Join the discussion 4 Comments

  • Deb McConnell says:

    Lovely lady – this may be one of your BEST articles ever. I am thrilled to be known and loved by you and David – and you encourage me every single day. This was a tough walk for you, but you let God give you the strength to walk it over and over and then reveal it all through your transparency to help others. MUCH love and I am SO glad you and David made it through! WOOHOO and Go God.

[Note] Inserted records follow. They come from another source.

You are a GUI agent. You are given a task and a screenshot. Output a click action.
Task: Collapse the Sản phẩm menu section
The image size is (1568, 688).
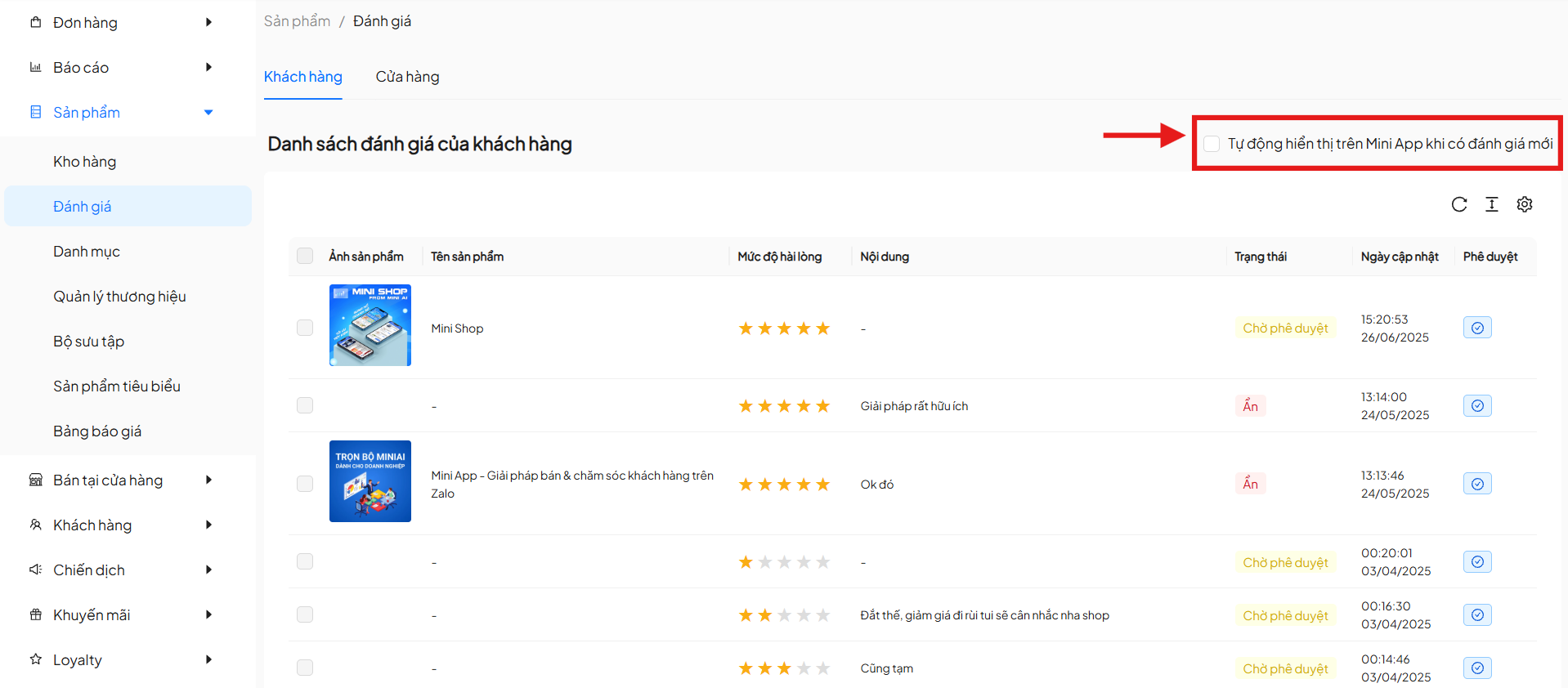click(208, 112)
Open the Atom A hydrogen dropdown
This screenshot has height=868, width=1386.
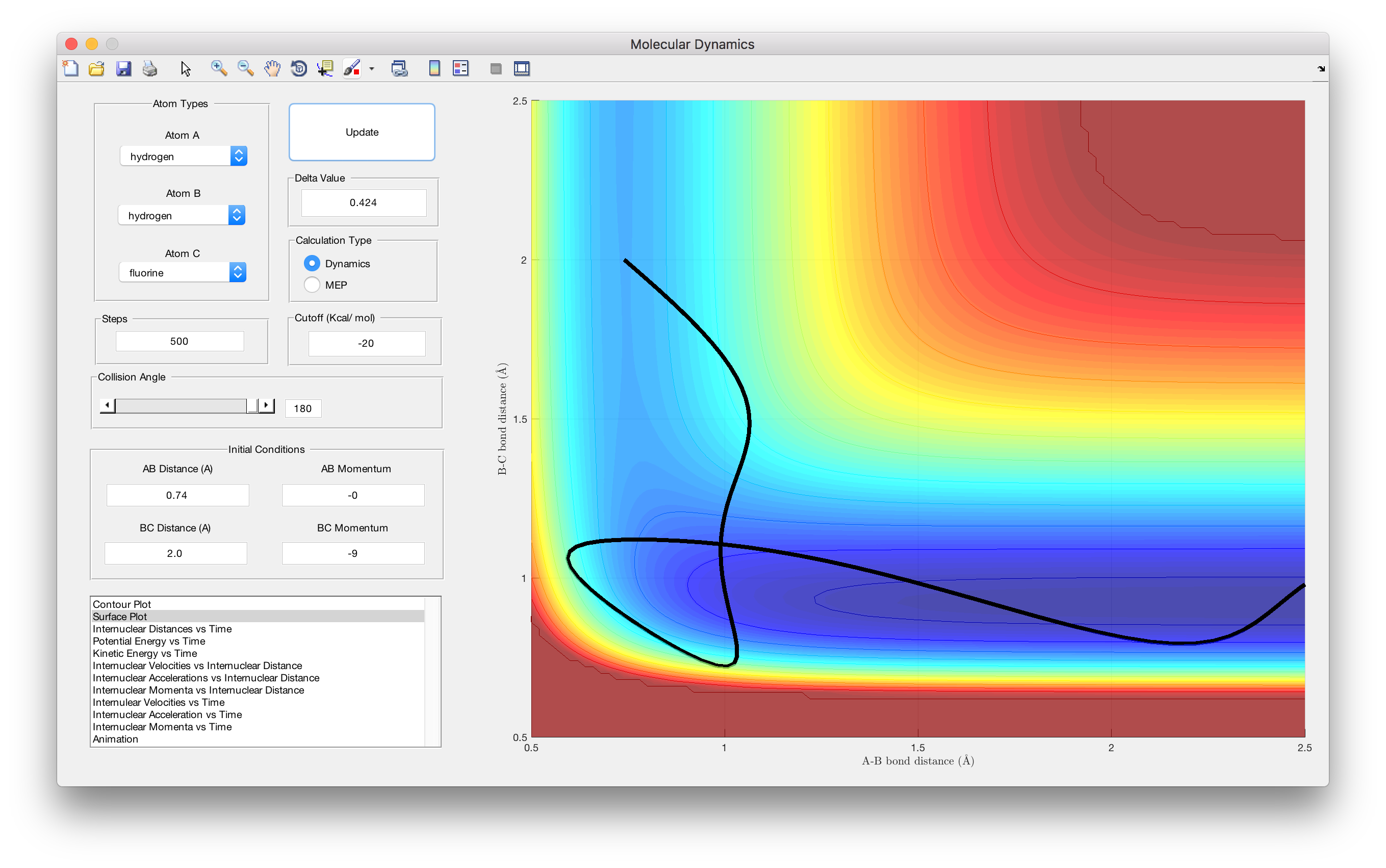tap(184, 156)
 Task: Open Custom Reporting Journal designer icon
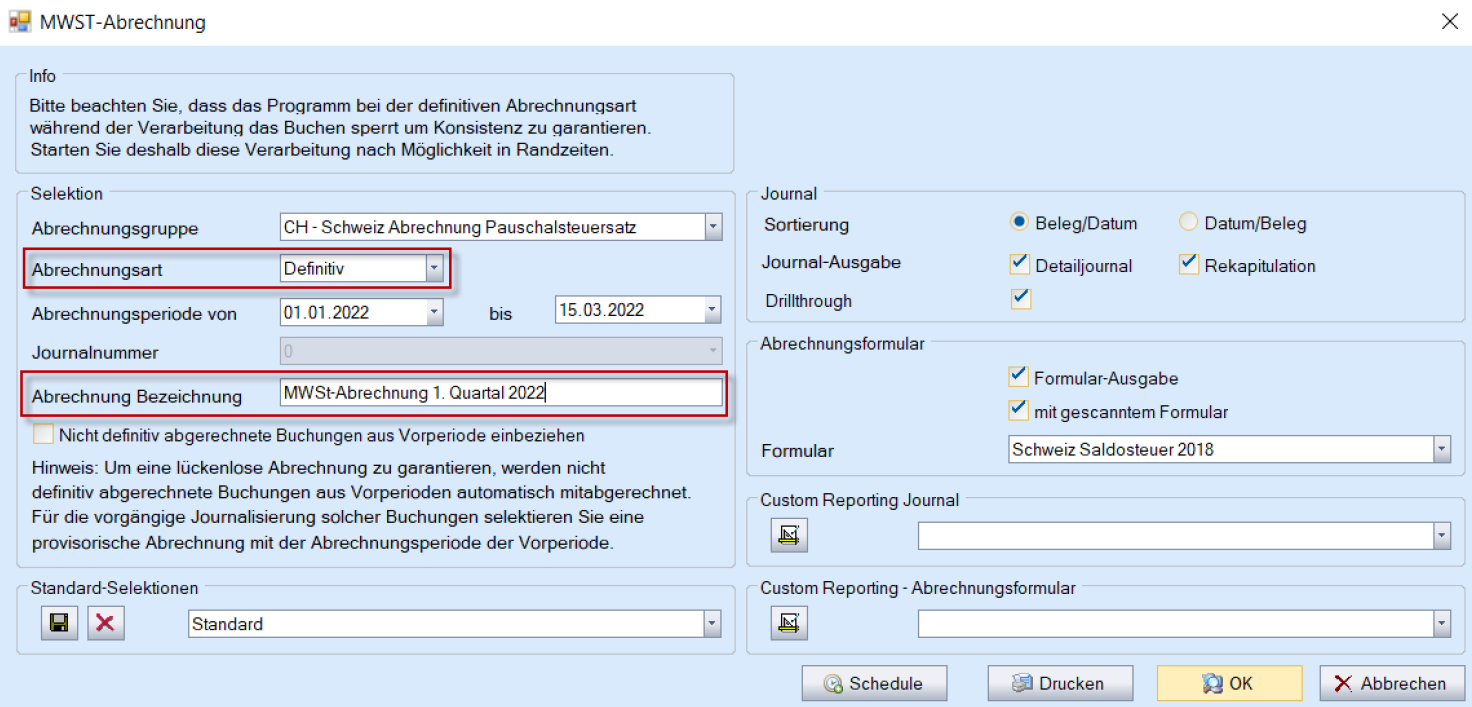pos(788,536)
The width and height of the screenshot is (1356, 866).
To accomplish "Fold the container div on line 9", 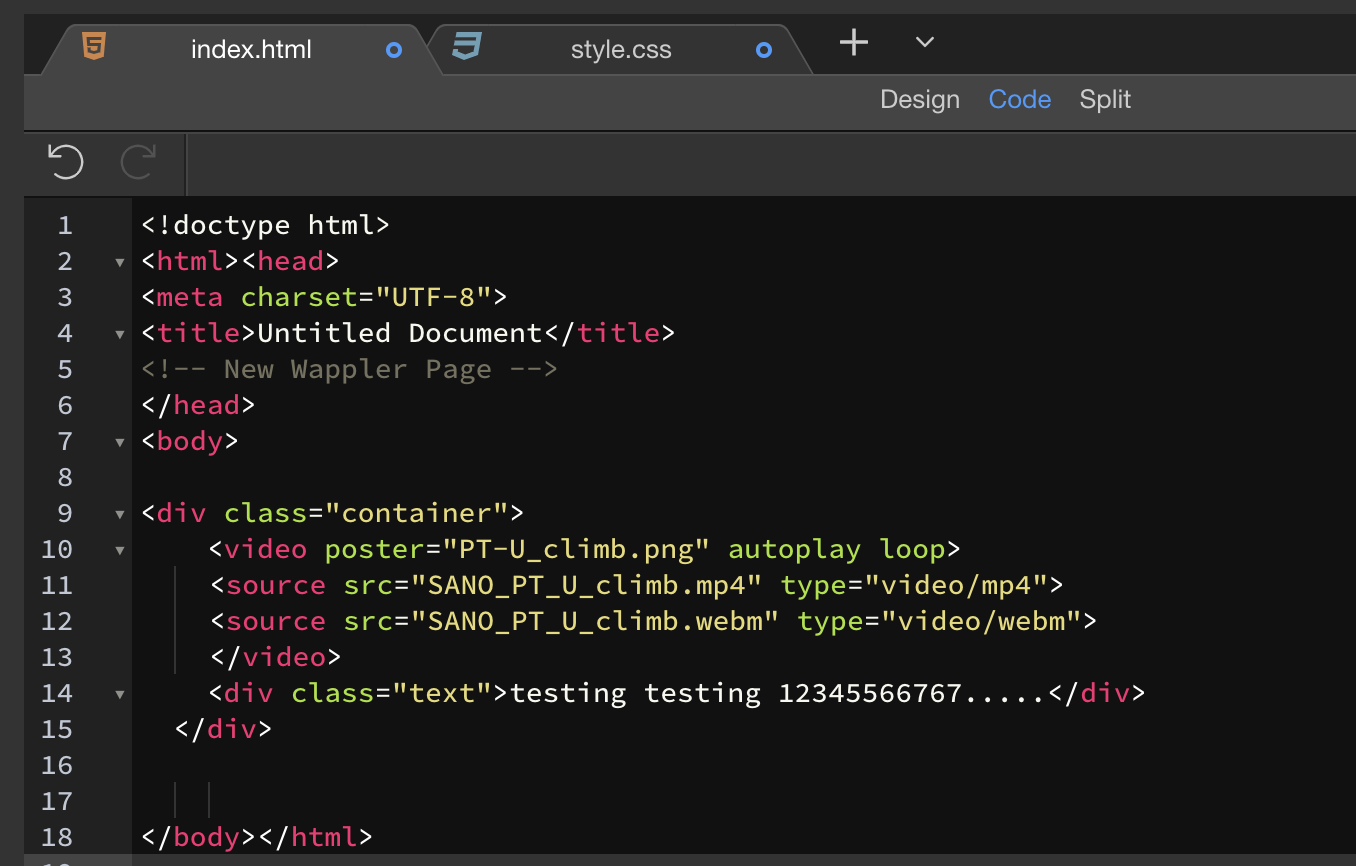I will click(x=120, y=514).
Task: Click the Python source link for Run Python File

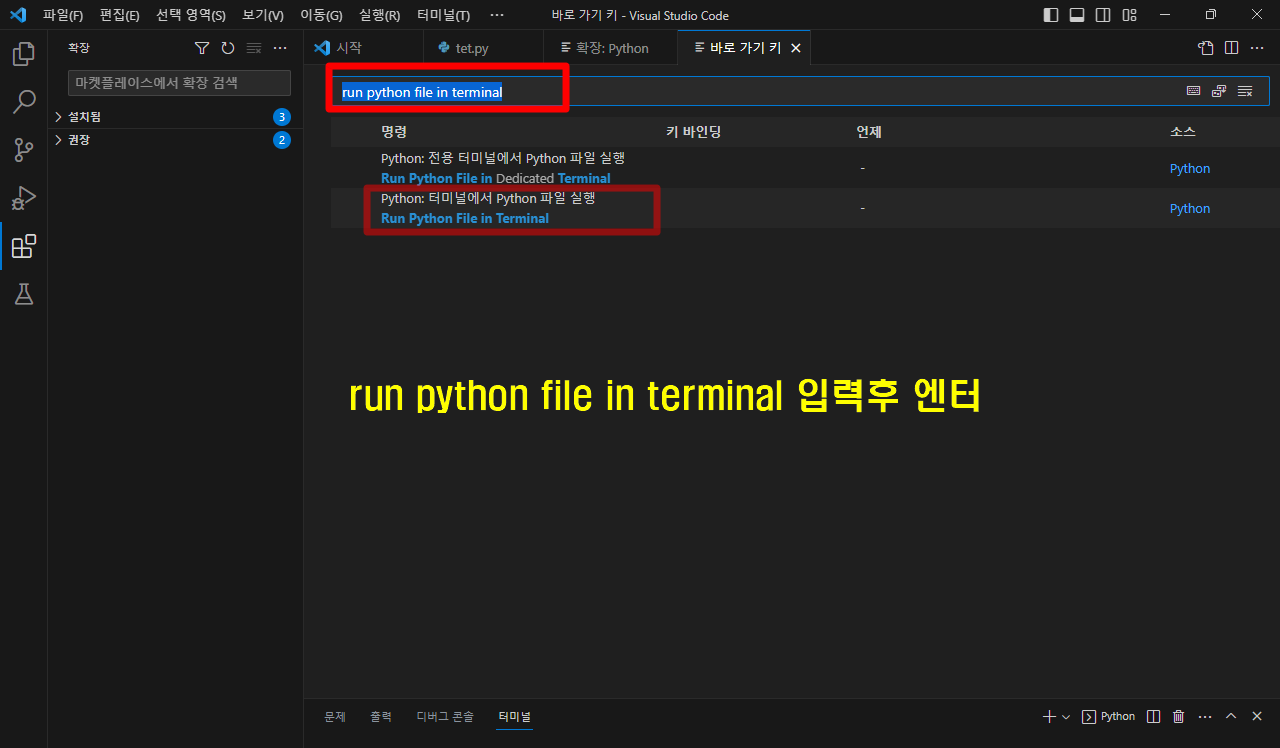Action: pyautogui.click(x=1189, y=208)
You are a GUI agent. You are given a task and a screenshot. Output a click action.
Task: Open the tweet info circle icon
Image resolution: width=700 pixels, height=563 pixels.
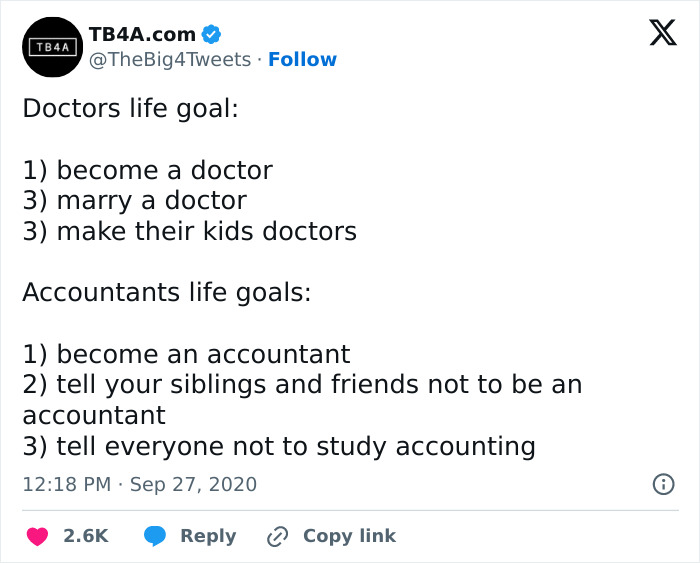663,484
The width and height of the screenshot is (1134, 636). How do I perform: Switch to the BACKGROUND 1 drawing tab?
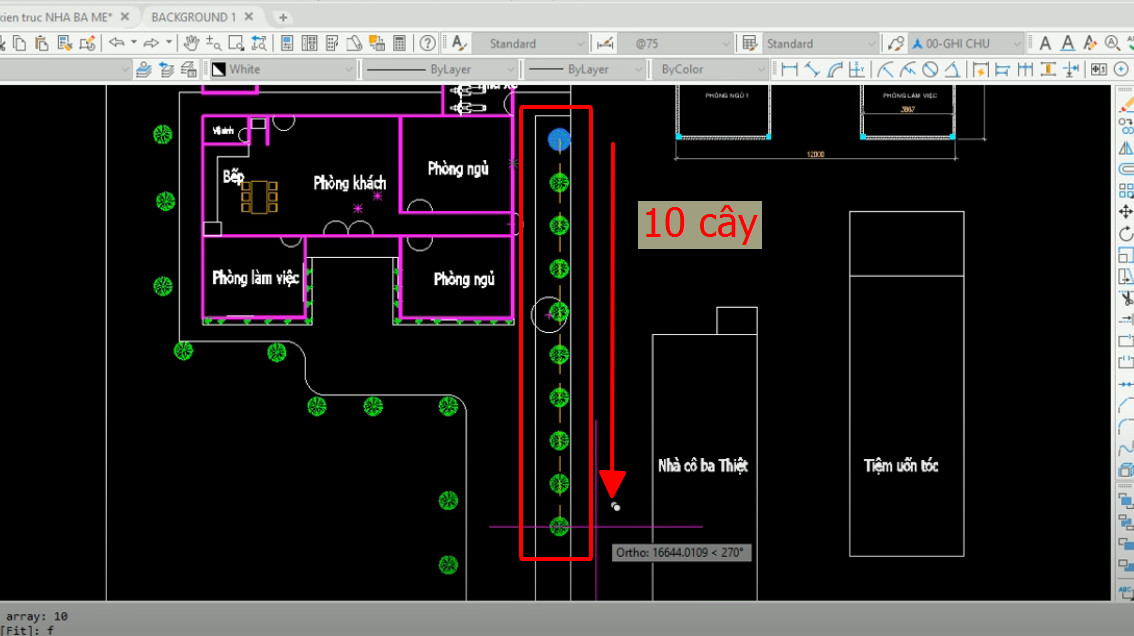click(x=194, y=17)
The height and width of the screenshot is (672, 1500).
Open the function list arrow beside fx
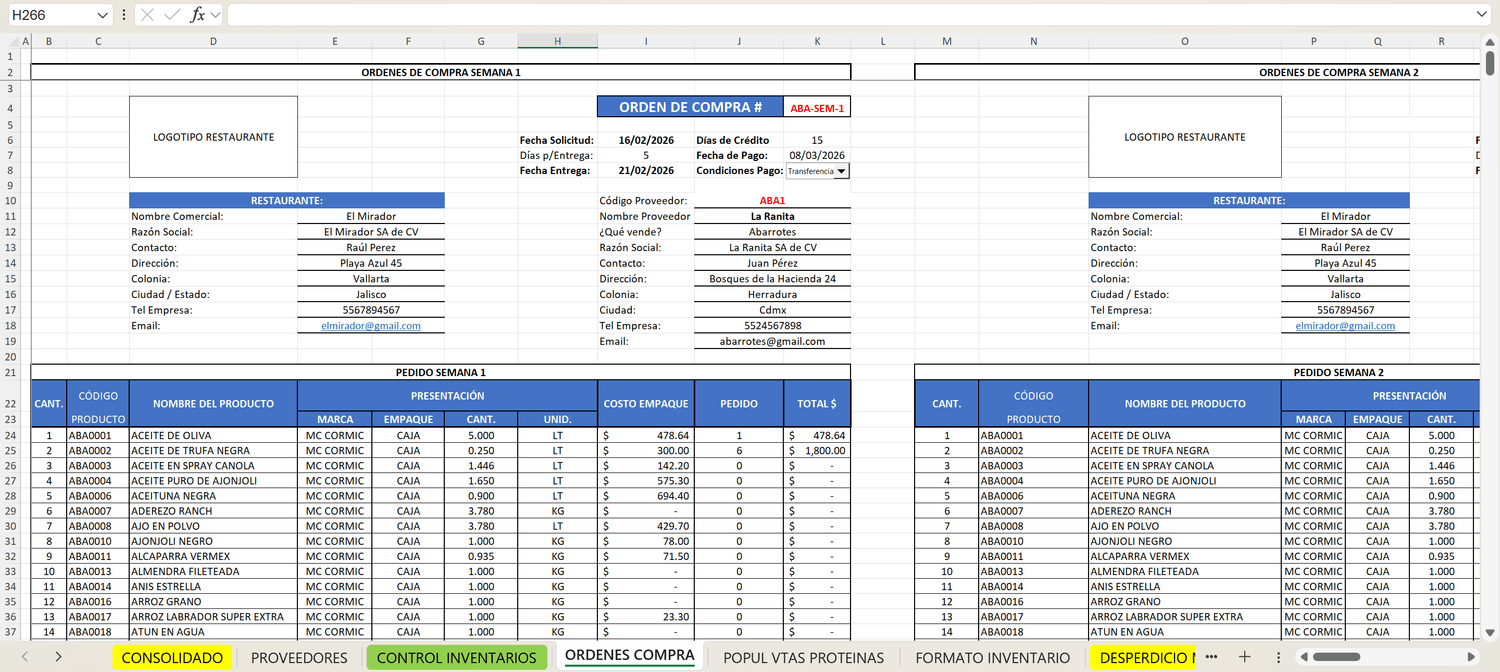pos(215,15)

    • Thank you for your continuous grace for us Deb- as you know from your own walk of grief there are days you wonder how you’re still breathing – yet here we are & the report from this side is the sun still rises every morning ! It’s a beautiful day if we stay in the present. Always – Caron

  • “Mark” says:

    Thanks for a helpful article. You mention that David’s repentance really helped you. Any thoughts on lower grade ongoing hurt without repentance?

    • Mark~
      I take your question to mean you have ongoing low grade hurt and another person is unrepentant. You can clarify that if I have that wrong. Here’s my shot at it:
      1) that ongoing hurt is you suffering over the offense. Grieve it well. Talk about it with someone you trust. Write down how it makes you feel. Write it longhand. It registers better in the brain.
      2) For the last time tell the person who hurt you in 2 sentences how you FEEL since they hurt you. It doesn’t matter if they’re sorry or not. It would be nice but, if not, so be it. You voiced your grievance. You can’t make them feel sorry.
      3)End your own suffering. Let it go. Forgive their insensitivity. Low grade hurt is you dragging this out in hopes of a different outcome. None is coming. What happened happened. And whatever it was I’m so sorry. But you create the suffering you feel by rehearsing the offense. Let it go and look for joy to latch onto. Ongoing -even low grade- suffering will literally make you physically sick. ( look it up )
      4) Go on with your life and allow yourself the happiness you’ve been robbing yourself of – be happy man.
      God is your strength and hope.